→ Collected data entries:
^^^^^^^^
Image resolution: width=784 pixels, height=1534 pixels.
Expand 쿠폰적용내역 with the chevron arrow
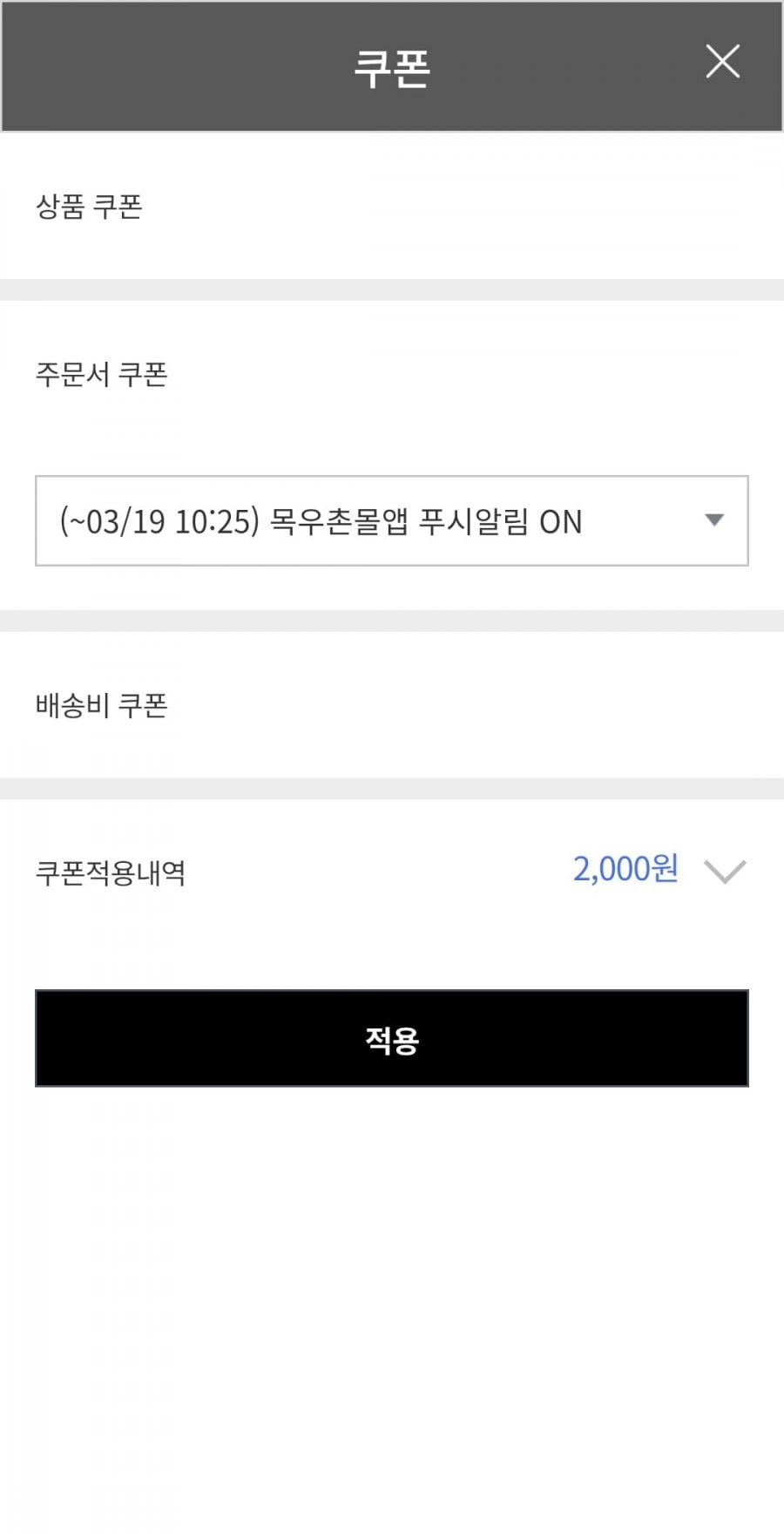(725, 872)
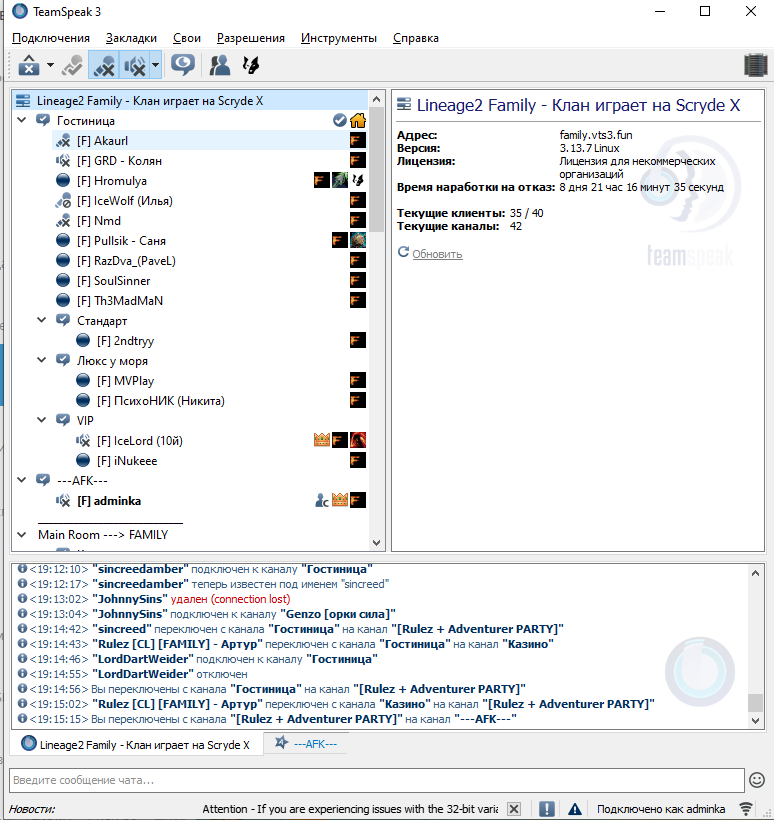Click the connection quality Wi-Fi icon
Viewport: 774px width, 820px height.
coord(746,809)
^^^^^^^^
Could you repeat the entries word for word, skipping the pictures they contain?

→ YOUR SOLUTION:
Image resolution: width=784 pixels, height=1534 pixels.
Expand 쿠폰적용내역 with the chevron arrow
(725, 872)
Click the connection quality Wi-Fi icon
Viewport: 774px width, 820px height.
coord(746,809)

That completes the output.